Define how you will prepare someone over the next thirty days.
- Training: teach technical skills.
- Mentoring: Share your experience.
- Coaching: Ask questions so they find the answers.
- Stretch Assignments: Give low-stakes opportunities that build confidence.
#5. Redefine your role.
What becomes possible when people act without asking permission?
Readiness reflects development.
Stop waiting. Start building.
How do leaders prepare people to step up?
Delegate: A New 5-Step Approach
Delegate to Build Stronger Teams Sloan





#2 really resonated with me. I once asked a newer person to lead a meeting, which lead her to panic, which lead someone else to let me know she was panicking, which lead me to create a one-page summary of how to write a meeting. I still have that document, 15+ years later.
Oh, and she ran the meeting well and said afterwards it was easy.
Sometimes a little support provides long-term returns.
I knew she was ready, but she didn’t think she was. The disconnect was the problem and was solved by the one-page handout.
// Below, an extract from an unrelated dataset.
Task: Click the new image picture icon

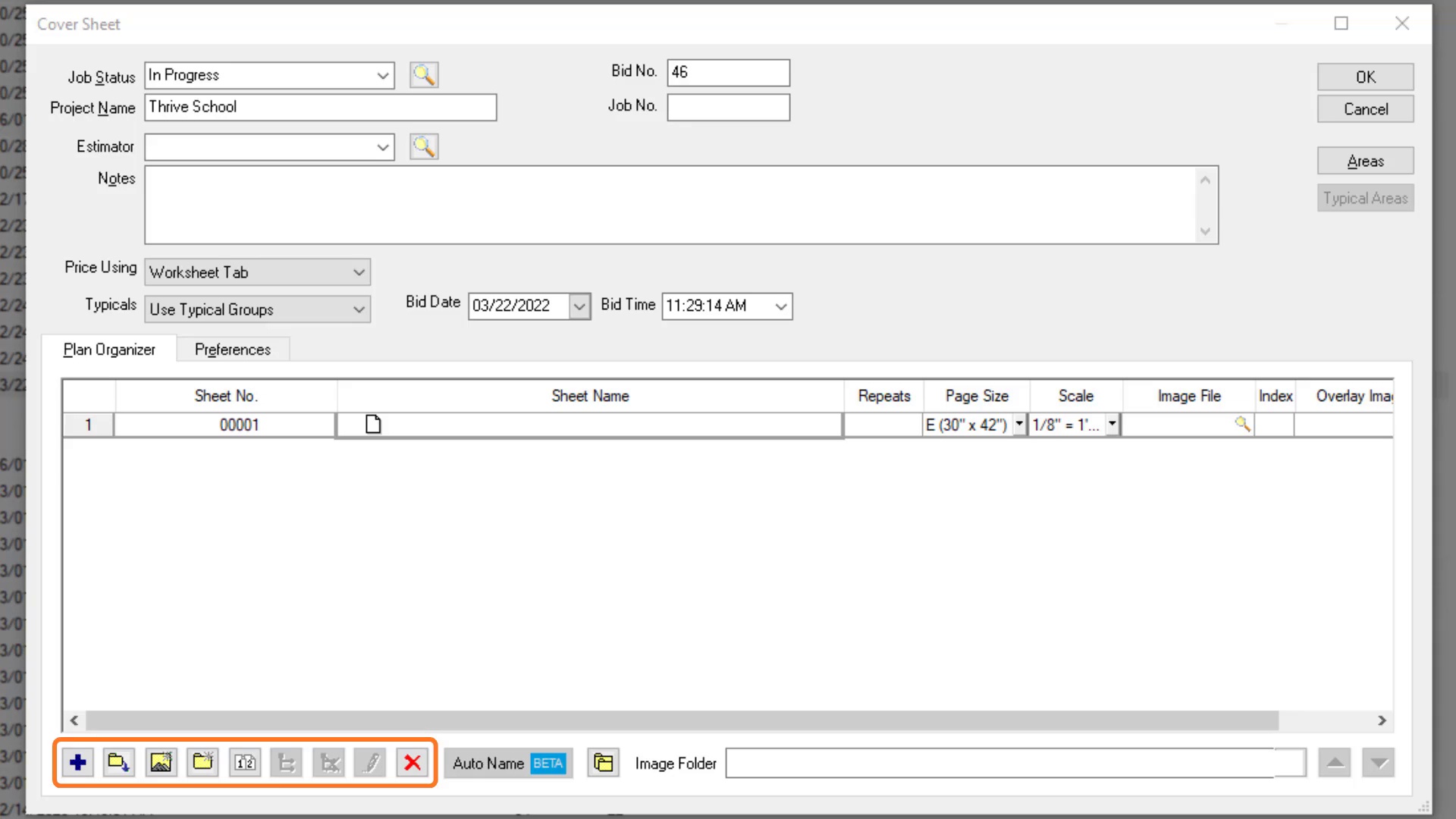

There was nothing earth-shattering in the handout. But it gave her the confidence she needed.
It’s a gift to believe in people more than they believe in themselves.
4. The Inertia Trap: When I avoid the extra work it will take to empower someone else
Great guidance, Dan. Maybe they’re “not ready” because they haven’t been given a chance. They may be more ready than you think… can you let them fail and learn, or do they have to get it right the first time?